Liczba wyświetleń: 1287

Chiński moduł orbitalny Tiangong-2 wystrzelony został w czwartek w przestrzeń kosmiczną. Na pokładzie ruszą niektóre eksperymenty naukowe – w tym w detektorze POLAR, do którego części przygotowywali m.in. Polacy.

W czwartek z Centrum Startowego Satelitów Jiuquan w Chinach wystrzelono rakietę, która wyniosła na orbitę okołoziemską nowy chiński moduł orbitalny Tiangong-2 (TG-2). Na razie na pokładzie nie ma astronautów – mają tam dotrzeć dopiero za jakiś czas dzięki załogowemu statkowi kosmicznemu Shenzhou 11. Na module będą już jednak prowadzone zdalnie niektóre eksperymenty. Jednym z kilkunastu takich eksperymentów, które wykonywane będą na Tiangong-2, jest projekt POLAR, w przygotowaniu którego brali udział polscy naukowcy.

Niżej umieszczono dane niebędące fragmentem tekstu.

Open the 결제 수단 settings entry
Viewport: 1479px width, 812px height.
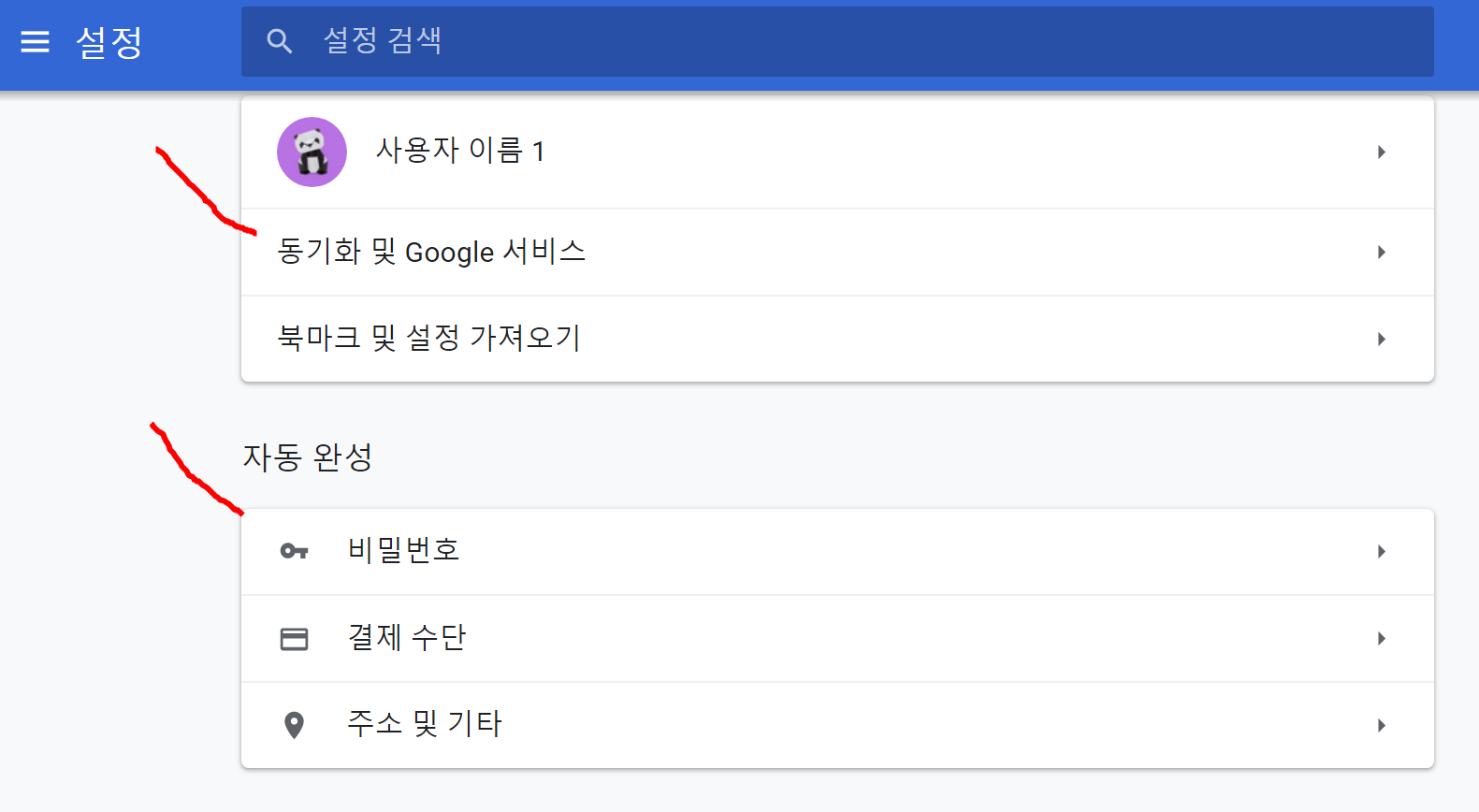point(837,638)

Chińsko-szwajcarsko-polski projekt POLAR pozwoli lepiej zbadać rozbłyski gamma (ang. Gamma-Ray Burst) – świadectwa najsilniejszych wybuchów we wszechświecie. Rozbłysków gamma nie widać gołym okiem – to promieniowanie o częstotliwościach jeszcze wyższych niż promieniowanie rentgenowskie – jednak obserwuje się je dzięki odpowiednim czujnikom. Jeden rozbłysk rejestrowany jest z Ziemi średnio raz na dobę. Czasem rozbłysk gamma trwa sekundę, czasem aż kilka minut, a niekiedy nawet dłużej. Szacuje się jednak, że uwalniane jest wtedy tyle energii, ile uwalnia Słońce w ciągu całego swojego istnienia.

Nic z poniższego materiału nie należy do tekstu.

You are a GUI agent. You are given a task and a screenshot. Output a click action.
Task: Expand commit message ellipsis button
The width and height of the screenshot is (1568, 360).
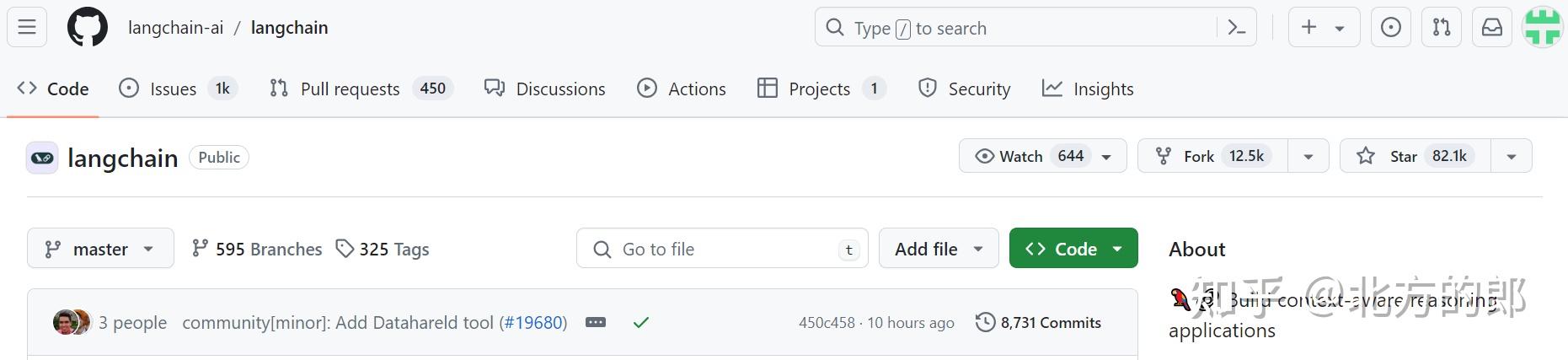[596, 322]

Rozbłyski gamma znane są od lat 60 ub. wieku, a wciąż nie jest jasne, jak powstają. Jest nadzieja, że projekt POLAR potwierdzi lub obali niektóre hipotezy na ten temat. Prof. Agnieszka Pollo z Narodowego Centrum Badań Jądrowych (NCBJ), opowiadając w rozmowie z PAP o rozbłyskach gamma mówi, że zgodnie z niektórymi hipotezami rozbłyski gamma mogą mieć źródło w wybuchach tzw. hipernowych albo np. w zderzeniach gwiazdy neutronowej z czarną dziurą.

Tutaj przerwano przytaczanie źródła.